Brett Reiss: Right. Now the 30% on the oil and natural gas that you’re not hedged, is there a breakeven price of oil and natural gas below which you just don’t make any money?
Martin D. McNulty: Theoretically, there is a breakeven. I don’t have that number in front of me, Brett, but we can follow up with that.
Brett Reiss: Okay. Different subject. There’s a lot of stress in the private equity markets. Has it risen to a level such that the private equity potential sellers are finally going to come to the table with lower price so that we can get some deals done in that space?
Martin D. McNulty: Yes. I mean this is an interesting question and one that we watch quite a bit because we’re pretty plugged into what’s going on in private equity. I would say, there are multiple answers depending upon asset quality. So in the, call it, B and C quartile assets where we like to play because we like the ability to go in and have a reason to be a buyer usually around operational improvement, margin improvement, sales motion, so on and so forth, we’re seeing a reasonable number of opportunities in that space. For the A quartile assets, the private equity funds are just going to hold those or they’ll put them into a continuation vehicle or find another way to continue to manage those assets.
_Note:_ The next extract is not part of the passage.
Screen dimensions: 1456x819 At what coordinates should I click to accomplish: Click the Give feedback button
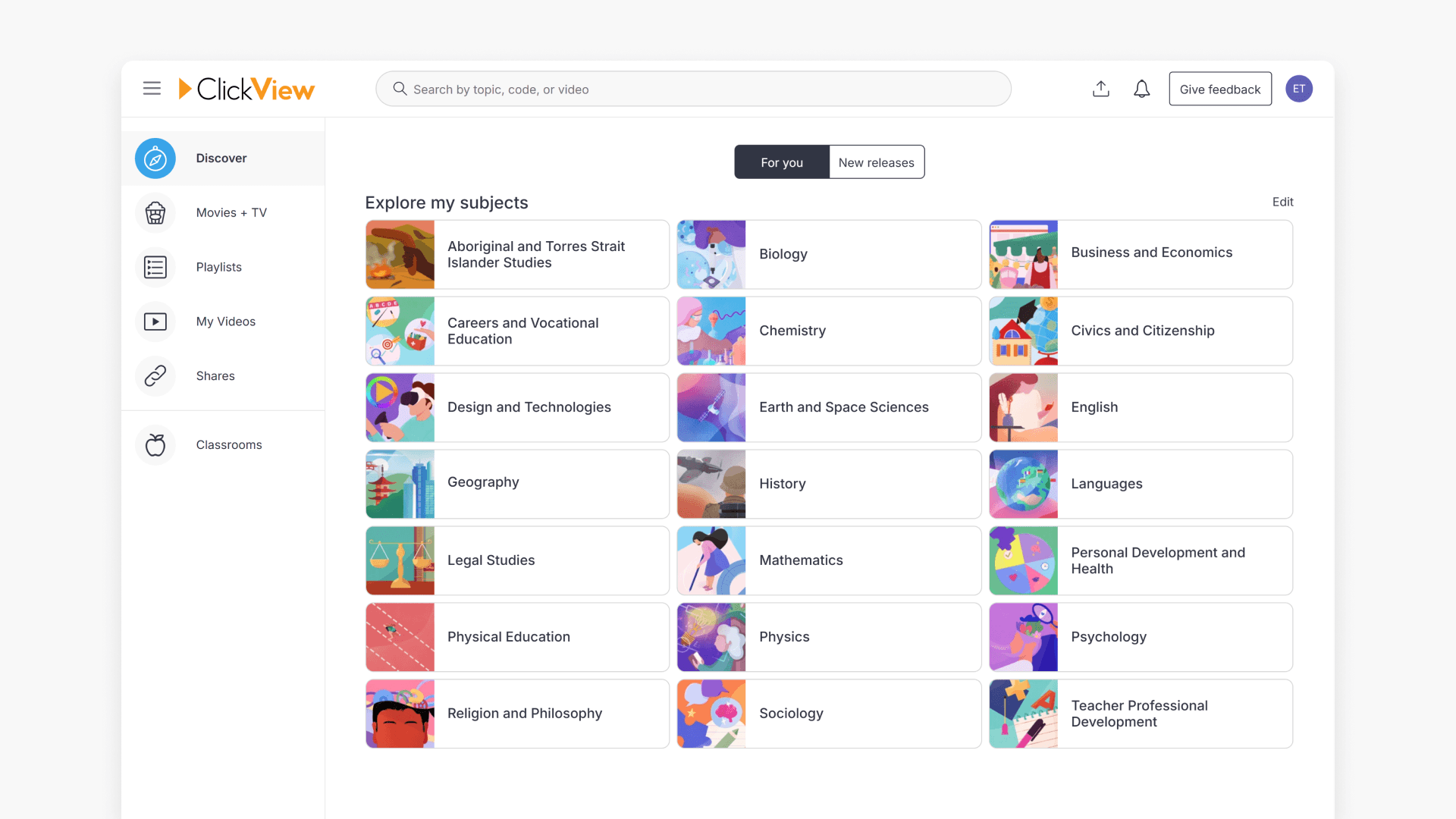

We are starting to see the bid-ask spread close a little bit, and we’re starting to see price discovery create some opportunities.
But private equity funds have a long time horizon and until their LPs really push on them for liquidity, they’re not inclined to reduce their fee-paying base of assets. But we are seeing more opportunities in that space.
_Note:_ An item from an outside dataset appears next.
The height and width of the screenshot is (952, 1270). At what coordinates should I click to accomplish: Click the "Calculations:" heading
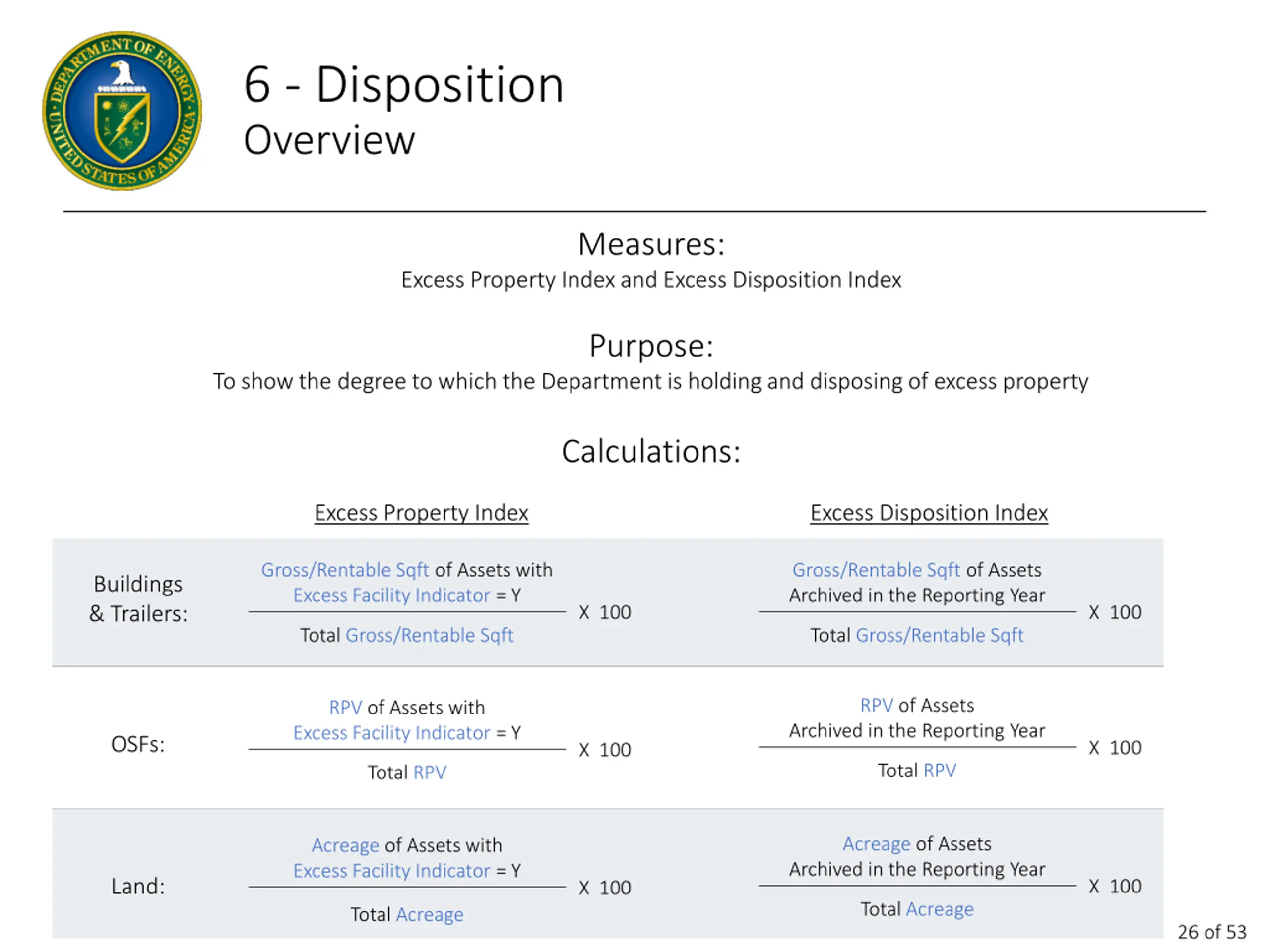coord(651,451)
Brett Reiss: Okay. On the Legacy Patent business, I think we’re both in agreement. The market really doesn’t give us any value for that business, which has been under your stewardship, quite good. Is there any kind of information disclosure that you can give the market so that they feel comfortable on putting a valuation on that business without compromising your negotiating positions with defendants on the other side?
Martin D. McNulty: This is a question I ask myself a lot, Brett. I think we — there are public cases out there, but we also have a lot of private discussions going on in kind of bilateral negotiations. It’s difficult for us to disclose what all those discussions are and what the potential outcome of those might be because it just tips our hand to those counterparties and we want to keep those private. And so aside from what you can see in the market and unfortunately, having to extrapolate the value of, say, TP-Link, for example, and applying it to other potential parties out there in similarly situated situations, it’s difficult for us to give a lot of information around what we believe the value of RF patents is.
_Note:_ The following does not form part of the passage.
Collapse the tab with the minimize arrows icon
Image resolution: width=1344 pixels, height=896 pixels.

Operator: [Operator Instructions] Our next question is coming from Adam Eagleston from Formidable.
Adam Thomas Eagleston: Michael, welcome. Kirsten, thanks for all of your work over the years. Quick question. Congrats on the Build/Unchained deal. With building out your in-house capabilities around hedging that, et cetera, does that increase the likelihood that we may see Acacia adopt some type of Bitcoin treasury strategy?
Martin D. McNulty: We are not currently considering a Bitcoin treasury strategy. It doesn’t mean that we wouldn’t do that in the future, but it’s not something that we’re actively considering, Adam.
Operator: Well, we appear to have reached the end of our question-and-answer session. I will now hand the call back over to MJ for any closing remarks.
Martin D. McNulty: Thanks, everyone as usual, for joining the call. It’s good to talk to everybody, and we look forward to talking to you after the end of the third quarter.
Operator: Thank you very much. This does conclude today’s conference. You may disconnect your phone lines at this time, and have a wonderful day. We thank you for your participation.